Coyah, 9 septembre 2025 – Le procès de Mohamed Seydouba Bangoura, alias Singleton, s’est poursuivi ce mardi devant le Tribunal de première instance de Coyah. À la barre, l’artiste a livré une déclaration empreinte d’émotion, dénonçant ce qu’il qualifie d’« acharnement » orchestré par ses détracteurs, en raison notamment de ses prises de position politiques.
Selon lui, cette hostilité se traduit jusque sur les réseaux sociaux où sa page officielle aurait été désactivée à la suite de signalements répétés. « Sur Internet, beaucoup cherchent à me donner une autre image parce que nous ne sommes pas du même côté. Pourtant, chacun est libre de choisir son camp », a-t-il déclaré.
« Je ne bois pas, je ne fume pas »
Revenant sur l’accident mortel du 28 août dernier qui lui vaut d’être poursuivi pour homicide involontaire, Singleton a dénoncé la multiplication des versions. « Chacun raconte l’accident à sa manière. Certains disent que Singleton a tué, d’autres que j’ai tapé deux personnes sur une moto.

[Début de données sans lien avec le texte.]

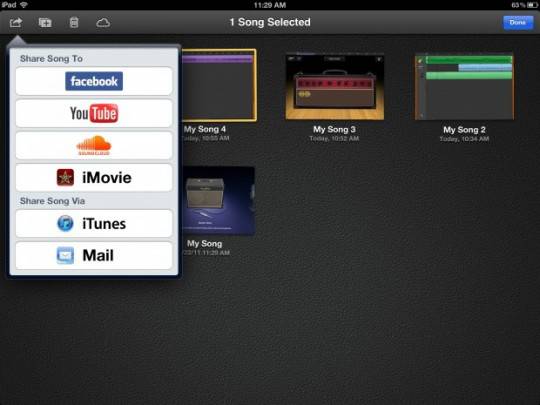Tap the iMovie star app icon

[65, 177]
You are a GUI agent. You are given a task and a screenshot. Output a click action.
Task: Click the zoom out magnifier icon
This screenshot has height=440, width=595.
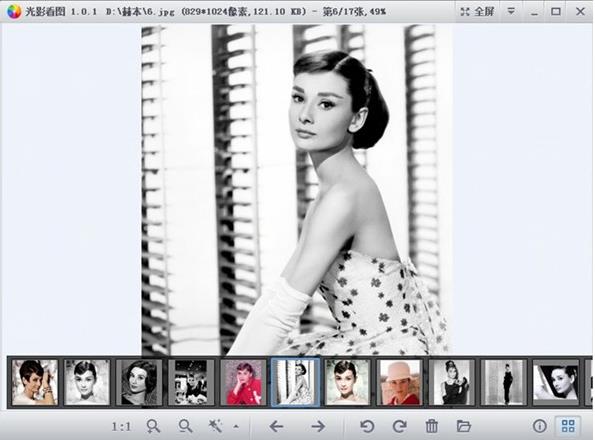click(x=185, y=427)
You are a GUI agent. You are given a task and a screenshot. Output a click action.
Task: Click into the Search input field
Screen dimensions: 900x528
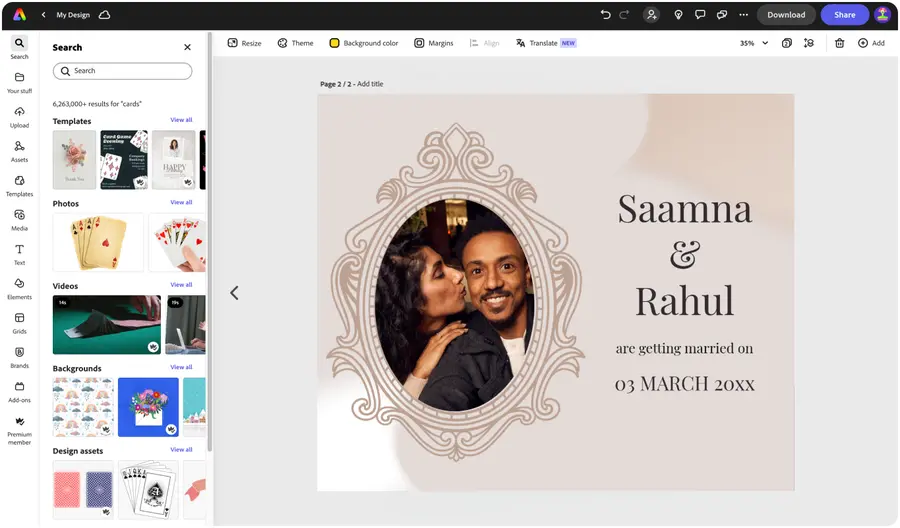122,71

Certains encore affirment que j’avais bu ou fumé. Tout cela est faux », a-t-il martelé.
Il a tenu à préciser : « Je ne fume pas, je ne prends pas de drogue, je ne bois pas d’alcool. Je ne prends rien. »
Une bataille autour du permis de conduire
De leur côté, les avocats de la partie civile ont orienté leurs arguments vers la légalité du permis de conduire présenté par l’artiste. Ils affirment que le document n’est pas biométrique et qu’il serait expiré depuis 2019, remettant ainsi en cause sa validité au moment des faits.
Ce procès très suivi continue de tenir en haleine l’opinion publique, entre révélations, accusations croisées et déclarations controversées de part et d’autre.